No Santa Maria, o mesmo cenário, com recorde de admissões nas urgências (adultos, pediatria e ginecologia) na segunda-feira - 800, o valor mais alto desde o início da pandemia, a maioria não covid e "muitos doentes com pulseira amarela e laranja". Os internamentos covid estão "relativamente estáveis, mas com tendência a aumentar". Ontem, o Centro Hospitalar Lisboa Norte contava ultrapassar as 40 camas . O que "levanta desafios de organização de serviços, mas não compromete a atividade". Em termos de profissionais infetados, contam agora uma média de nove/dia, contra 4/5 na semana passada.
"Os hospitais estão em níveis recorde de produção. As camas já estão sobreutilizadas porque há mais cirurgias e internamentos. Há muitos profissionais infetados. Em cima disto um aumento de casos de covid. É a tempestade perfeita", resume o médico Xavier Barreto, da Associação de Administradores Hospitalares. "Precisamos de respostas alternativas ao Serviço de Urgência: a reposição dos testes gratuitos nas farmácias e o reforço do SNS24".
SNS
Coordenar e distribuir casos para não limitar atividade programada
Desde o início da pandemia, lembra o presidente da Associação Portuguesa de Administradores Hospitalares, que se pede "uma coordenação das várias estruturas hospitalares, que não existe como um todo". Um trabalho em rede, explica Alexandre Lourenço, "essencial para distribuição de casos por todas as instituições para não limitar a atividade programada". Uma "resposta em rede que nunca veio a ser implementada", lamenta.

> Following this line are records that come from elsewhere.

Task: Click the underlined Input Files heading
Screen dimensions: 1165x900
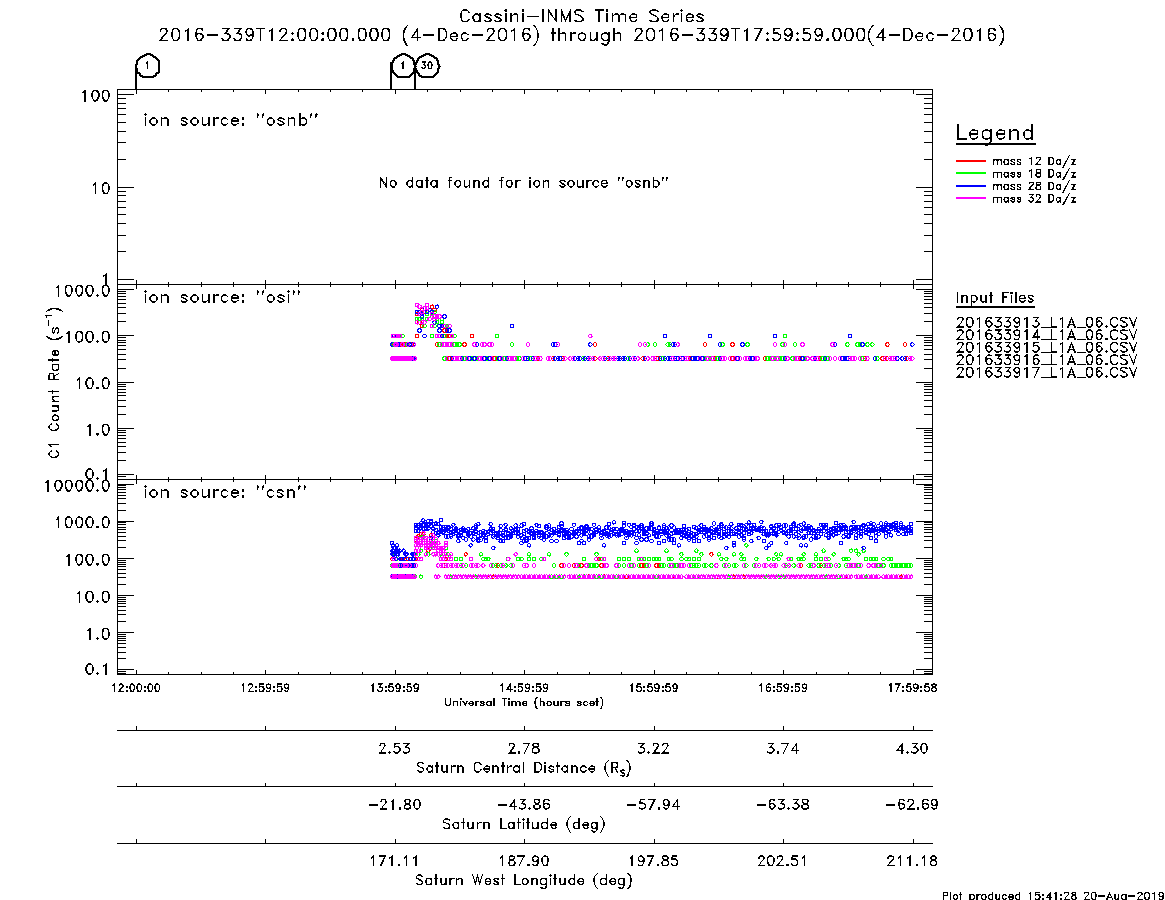Action: pyautogui.click(x=995, y=298)
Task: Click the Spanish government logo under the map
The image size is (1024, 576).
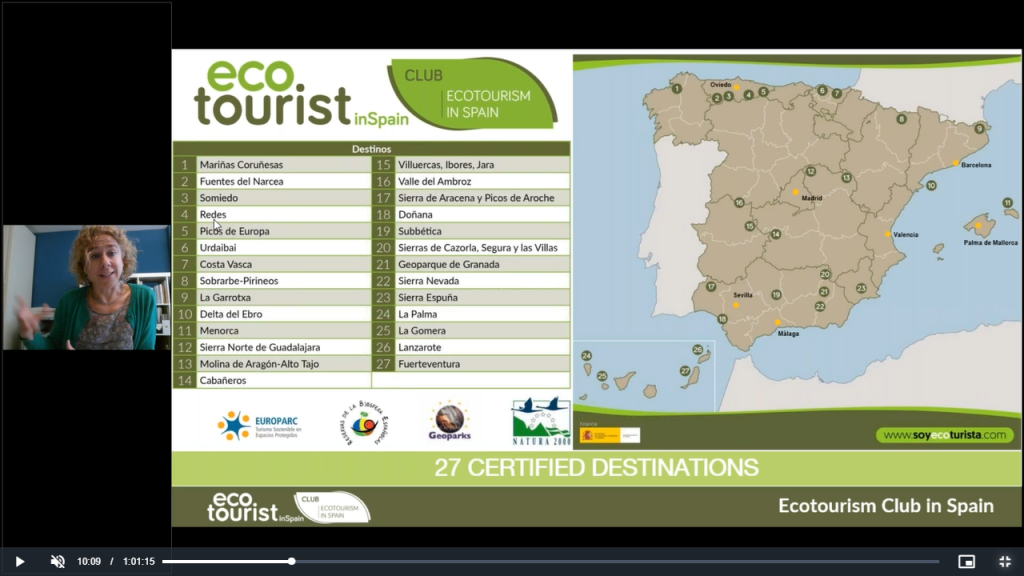Action: [x=610, y=435]
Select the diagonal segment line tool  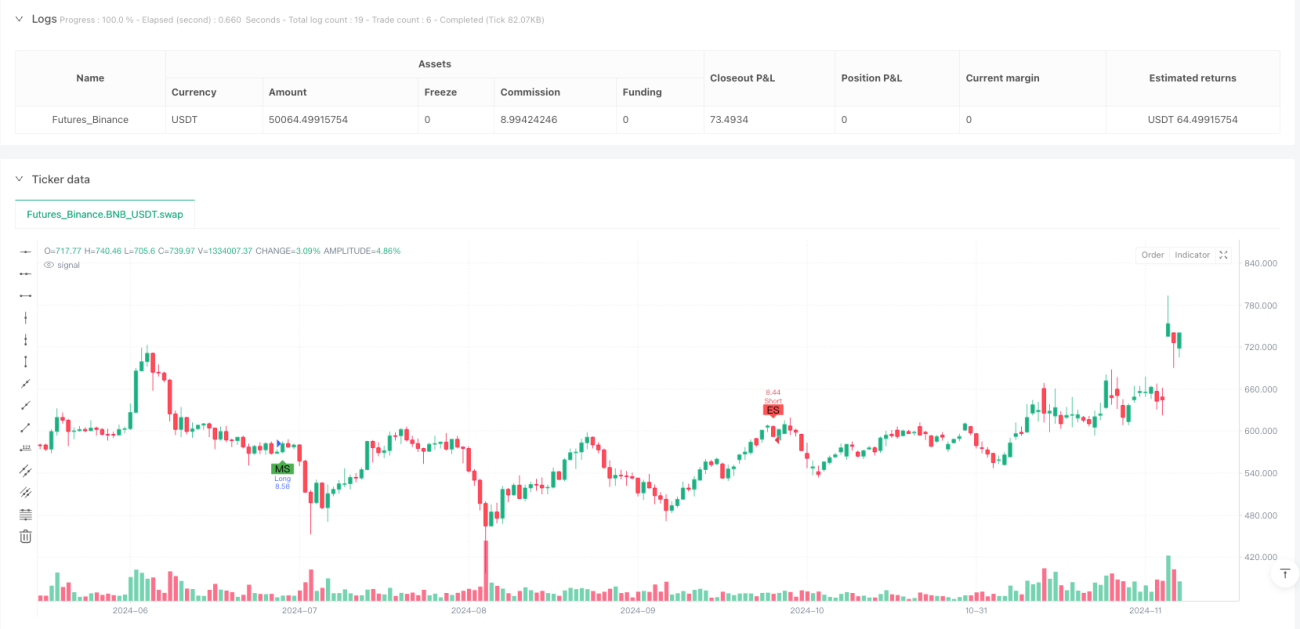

Numa leitura geral da atual situação, o pneumologista Filipe Froes fala numa conjugação de vários fatores: "A circulação da nova linhagem BA.5, mais transmissível e com a particularidade de evadir mais facilmente a imunidade (ler ao lado). O aliviar de medidas, nomeadamente o uso de máscara". Sem que, frisa o clínico, tivessem sido criadas "alternativas para compensar esta nova situação, nomeadamente o acesso a novos fármacos e anticorpos monoclonais".
Reações
Sem novas medidas
A ministra da Saúde admitiu que a evolução da pandemia venha a condicionar a atividade hospitalar programada e recusou, para já, o regresso de testes gratuitos nas farmácias e do uso obrigatório de máscaras. O Sindicato Independente dos Médicos exige que o Governo acautele, além dos grupos vulneráveis, a vacinação dos profissionais de saúde, perante "o pandemónio instalado nos serviços".
Farmácias disponíveis
Após uma quebra de 60% aquando do fim da comparticipação, as farmácias registaram, na segunda-feira, um pico de procura, com 15 mil testes. Quando eram gratuitos, a média andava nos 25/30 mil. A Associação Nacional de Farmácias manifesta total disponibilidade para voltar a realizar testes.
À lupa
30 274
Na passada terça-feira contabilizaram-se 30 274 casos diários de infeção por SARS-CoV-2 e 27 óbitos.
63,6%
A linhagem BA.5 da variante ómicron é já dominante, com uma frequência relativa de 63,6% a 15 de maio.